Lorsque ceux dont nous sommes les lointains descendants se sont retirés, restaient sur la table des miettes et des moineaux sous le regard desquels nous avons réinventé ensemble la musique et conçu de nouveaux dictionnaires, des récits inouïs qu’on a fait cheminer le long des pierres d’une imprévisible mosaïque de couleurs, nous avons aussi réinventé un demain, un passé à ce demain, et un avenir à tout cela.

Jean Prod’hom

XXII

Il connaît les 166 articles du Code rural et foncier, il en connaît les détails, les coins secrets et la jurisprudence, il randonne dans cette jungle chaque matin à l’aube. Mais il ne comprend toujours pas pourquoi sa haie ne respecte pas les prescriptions légales et dépasse régulièrement au printemps les deux mètres autorisés. C’est pourquoi, chaque année à la Pentecôte, l’homme agit: il se coiffe d’une cagoule, prend ses cisailles et décapite sa haie avec rage.

Jean Prod’hom

Dimanche 31 mai 2009

Il songe à ce qui pourrait fournir une image approchée de sa condition, le voici à la barre d’un rafiot de moins de dix mètres, ses compagnons d’équipage ivres et épuisés. N’en pouvant plus de regarder fixement dans la nuit la boussole pour maintenir le cap, il s’était étendu sur la banquette arrière, calé contre les reins de l’Ecume de mer tenant l’âme du bateau et les vies des ses amis dans la main droite, il avait navigué dans le ciel, parmi les étoiles, jusqu’à Termoli.

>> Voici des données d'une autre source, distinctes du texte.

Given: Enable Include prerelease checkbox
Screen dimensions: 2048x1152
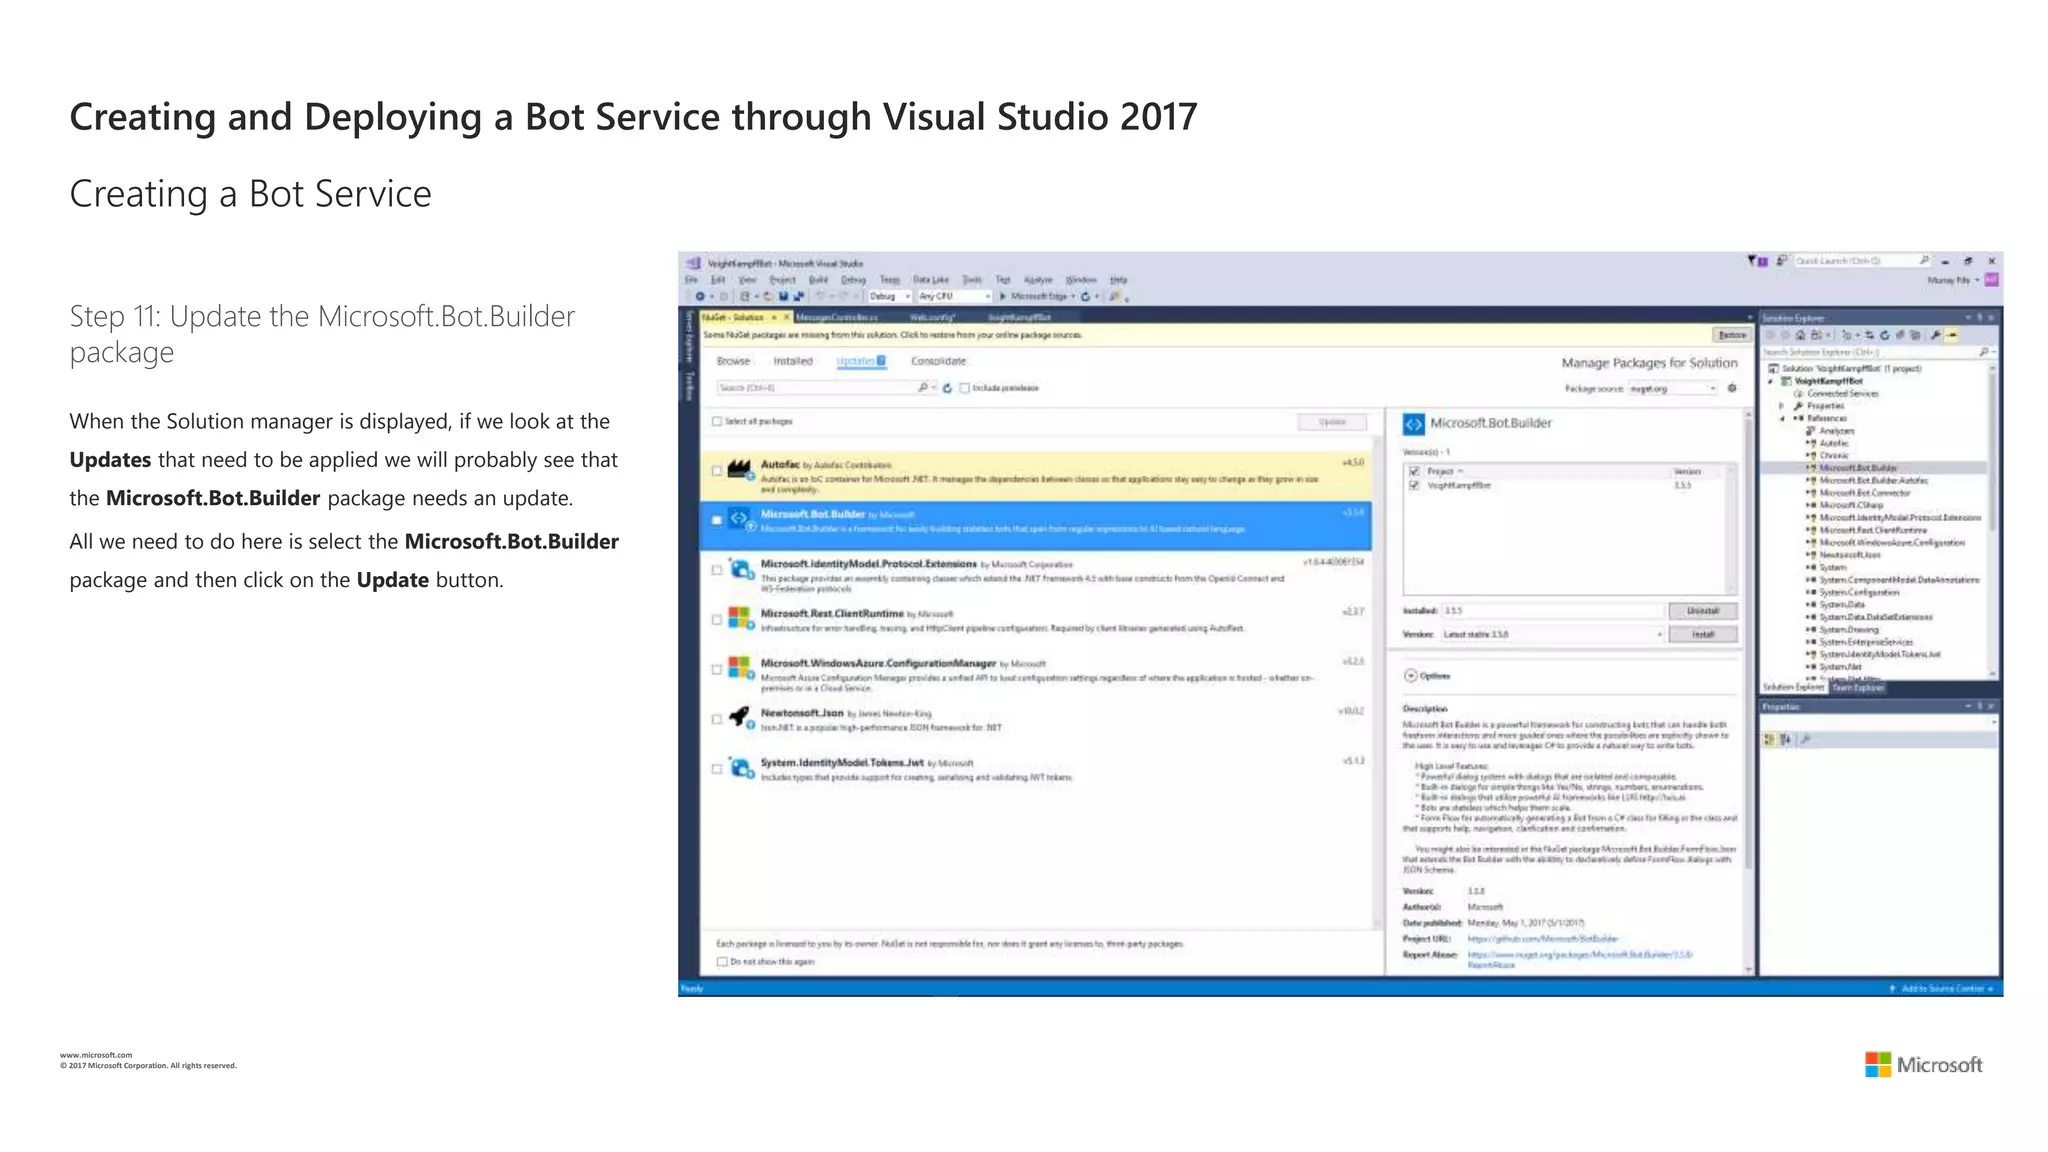Looking at the screenshot, I should (964, 388).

Il se dit réaliste lorsqu’il bêche son coin de jardin, roule sur le plateau de Sainte-Catherine ou prépare de la purée de pomme de terre, idéaliste lorsqu’il pense à ses origines, à sa vie et à sa fin. S’il est convaincu qu’il ne restera rien de son corps malgré les promesses qui lui ont été faites naguère, il juge fort probable qu’un peu de son âme et quelques pensées en exercice veilleront et frémiront lorsque ceux qui resteront essaieront de comprendre dans le miroir leur image surgie de nulle part, lorsqu’ils apercevront par la fenêtre les généreuses traînées de crème dans le ciel et le miel abondant du mois de juin.
Les choses tiennent ensemble par la grâce des âmes invisibles qui les agrègent et des pensées innombrables qui les trament.